## File(s) under permanent embargo

# The loss of statistical power to distinguish populations when certain samples are ambiguous

Case-control studies are used to map loci associated with a genetic disease. The usual case-control study tests for significant differences in frequencies of alleles at marker loci. In this paper, we consider the problem of comparing two or more marker loci simultaneously and testing for significant differences in haplotype rather than allele frequencies. We consider two situations. In the first, genotypes at marker loci are resolved into haplotypes by making use of biochemical methods or by genotyping family members. In the second, genotypes at marker loci are not resolved into haplotypes, but, by assuming random mating, haplotypes can be inferred using a likelihood method such as the expectation-maximization (EM) algorithm. We assume that a causative locus has two alleles with a multiplicative effect on the penetrance of a disease, with one allele increasing the penetrance by a factor pi.

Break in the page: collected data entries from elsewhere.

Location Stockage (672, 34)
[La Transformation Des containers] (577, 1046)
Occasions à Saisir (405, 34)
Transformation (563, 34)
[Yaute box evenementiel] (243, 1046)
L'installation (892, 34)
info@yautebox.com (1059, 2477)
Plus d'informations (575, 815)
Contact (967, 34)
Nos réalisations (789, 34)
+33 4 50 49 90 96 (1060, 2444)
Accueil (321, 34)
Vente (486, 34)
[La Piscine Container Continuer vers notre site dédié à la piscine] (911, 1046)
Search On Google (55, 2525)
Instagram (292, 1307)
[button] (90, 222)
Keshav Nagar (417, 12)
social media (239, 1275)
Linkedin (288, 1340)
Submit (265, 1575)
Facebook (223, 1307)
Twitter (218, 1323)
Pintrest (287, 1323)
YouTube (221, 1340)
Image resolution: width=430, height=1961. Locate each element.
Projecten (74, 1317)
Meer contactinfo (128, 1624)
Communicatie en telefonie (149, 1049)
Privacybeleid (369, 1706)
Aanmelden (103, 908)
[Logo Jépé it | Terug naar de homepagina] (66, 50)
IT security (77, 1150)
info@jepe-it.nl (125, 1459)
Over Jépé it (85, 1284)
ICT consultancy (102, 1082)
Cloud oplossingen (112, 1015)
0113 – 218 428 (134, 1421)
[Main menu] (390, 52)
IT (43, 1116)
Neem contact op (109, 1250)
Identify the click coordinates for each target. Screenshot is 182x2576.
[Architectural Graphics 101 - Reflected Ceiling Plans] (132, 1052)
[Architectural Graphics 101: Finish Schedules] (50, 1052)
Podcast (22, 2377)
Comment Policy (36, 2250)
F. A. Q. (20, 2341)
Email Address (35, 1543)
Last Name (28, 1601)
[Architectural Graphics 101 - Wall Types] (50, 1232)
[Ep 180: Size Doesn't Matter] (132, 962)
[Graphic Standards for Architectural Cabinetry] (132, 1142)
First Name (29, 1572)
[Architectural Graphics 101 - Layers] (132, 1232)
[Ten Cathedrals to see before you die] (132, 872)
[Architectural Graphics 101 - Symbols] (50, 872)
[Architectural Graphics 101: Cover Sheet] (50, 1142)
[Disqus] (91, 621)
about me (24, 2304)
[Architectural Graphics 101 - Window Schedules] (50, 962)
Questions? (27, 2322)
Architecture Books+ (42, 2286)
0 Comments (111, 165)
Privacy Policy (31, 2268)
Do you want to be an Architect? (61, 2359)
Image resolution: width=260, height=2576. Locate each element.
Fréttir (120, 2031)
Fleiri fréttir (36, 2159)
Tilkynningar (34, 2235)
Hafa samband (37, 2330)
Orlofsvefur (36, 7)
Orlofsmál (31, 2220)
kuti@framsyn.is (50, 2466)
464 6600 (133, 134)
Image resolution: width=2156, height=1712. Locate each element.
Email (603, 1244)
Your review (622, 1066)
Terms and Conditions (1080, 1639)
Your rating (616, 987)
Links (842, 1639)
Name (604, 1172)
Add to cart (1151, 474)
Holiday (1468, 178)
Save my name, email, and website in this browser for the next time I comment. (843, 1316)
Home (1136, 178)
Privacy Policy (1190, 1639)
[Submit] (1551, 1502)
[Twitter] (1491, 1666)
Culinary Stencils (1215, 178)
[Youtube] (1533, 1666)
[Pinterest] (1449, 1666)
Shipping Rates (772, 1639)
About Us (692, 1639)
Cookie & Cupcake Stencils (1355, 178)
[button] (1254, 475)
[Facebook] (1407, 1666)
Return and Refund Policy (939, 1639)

We find, for small values of pi-1 and large sample sizes, asymptotic results that predict the statistical power of a test for significant differences in haplotype frequencies between cases and a random sample of the population, both when haplotypes can be resolved and when haplotypes have to be inferred. The increase in power when haplotypes can be resolved can be expressed as a ratio R, which is the increase in sample size needed to achieve the same power when haplotypes are resolved over when they are not resolved. In general, R depends on the pattern of linkage disequilibrium between the causative allele and the marker haplotypes but is independent of the frequency of the causative allele and, to a first approximation, is independent of pi. For the special situation of two di-allelic marker loci, we obtain a simple expression for R and its upper bound.